Brain-derived neurotrophic factor (BDNF) can promote neuronal growth and repair, playing a key role in synaptic plasticity, especially in the hippocampus. The BDNF Val66Met polymorphism was shown to strongly affect BDNF function, but its role in modulating gray matter damage in multiple sclerosis (MS) patients is still not clear.
Considering BDNF relevance on hippocampal function, we aimed to explore the effect of BDNF Val66Met polymorphism on the atrophy of hippocampal subfields and its role in cognitive functioning in MS patients.
Using a 3T scanner, we obtained dual-echo and 3DT1-weighted sequences from 50 MS patients and 15 healthy controls (HC). MS patients also underwent genotype analysis of BDNF and an extensive neuropsychological evaluation. Hippocampal subfields were segmented by using Freesurfer 7.0.1 software. Multiple linear regression models adjusted for age, sex and disease duration were used for between-group comparisons and analysis of associations.

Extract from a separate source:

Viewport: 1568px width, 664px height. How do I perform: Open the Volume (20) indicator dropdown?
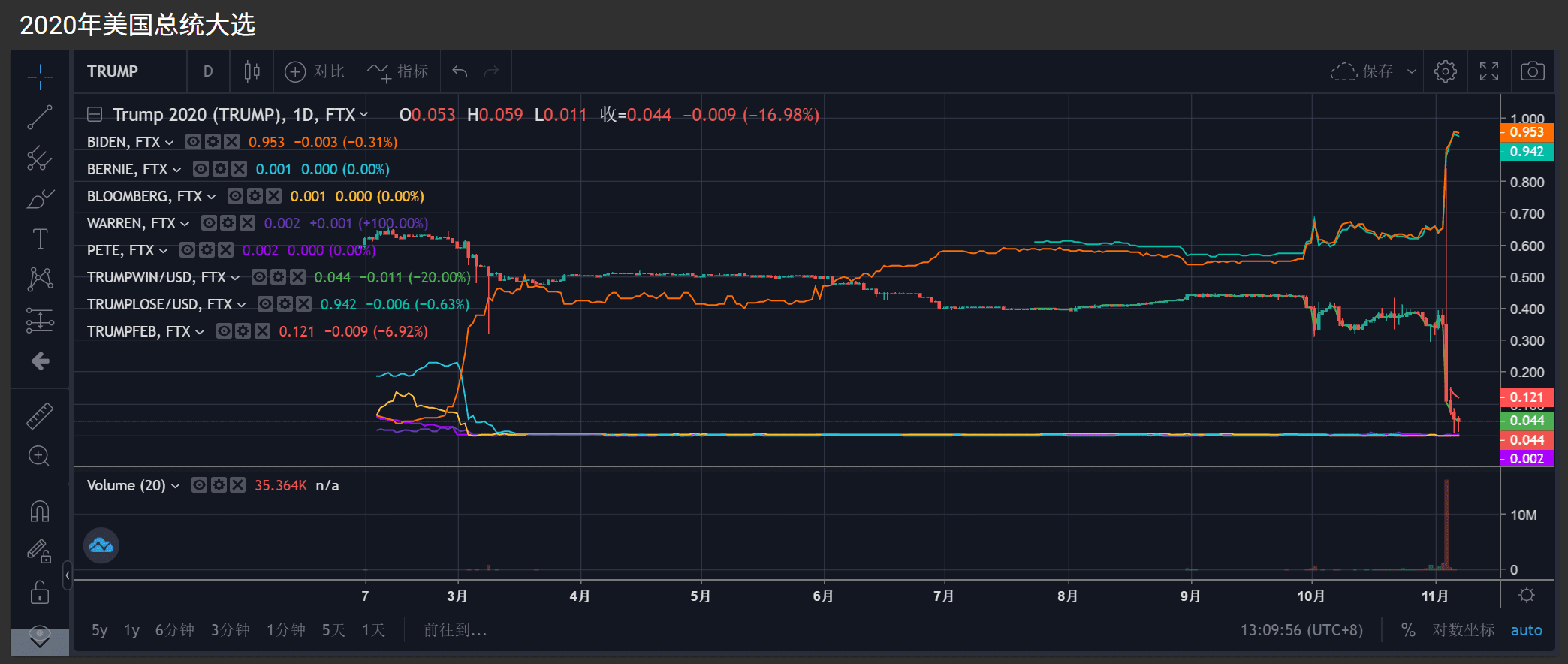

The BDNF Val66Met polymorphism was found in 22 MS patients (44%). Compared to HC, MS patients had reduced volumes of: bilateral hippocampus-amygdala transition area (HATA); left cornus ammonis (CA)1, CA3 and granule cell layer of dentate gyrus (GCL-DG); and right fimbria and presubiculum. BDNF Val66Met polymorphism carriers compared to wild-type (Val66Val) MS patients had higher volume of left hippocampal CA1, CA3, CA4, GCL-DG, molecular layer of subiculum and HATA; and of right hippocampal tail, fissure and presubiculum. In MS patients, higher volume in left CA3 and in right presubiculum correlated with better performance in semantic fluency, while higher volume in left GCL-DG correlated with better visuo-spatial memory performance.
The BNDF Val66Met polymorphism has a protective role in MS patients against both hippocampal atrophy and cognitive deterioration. BDNF genotype may be a potential biomarker for predicting cognitive prognosis, and an interesting target to study for neuroprotective strategies.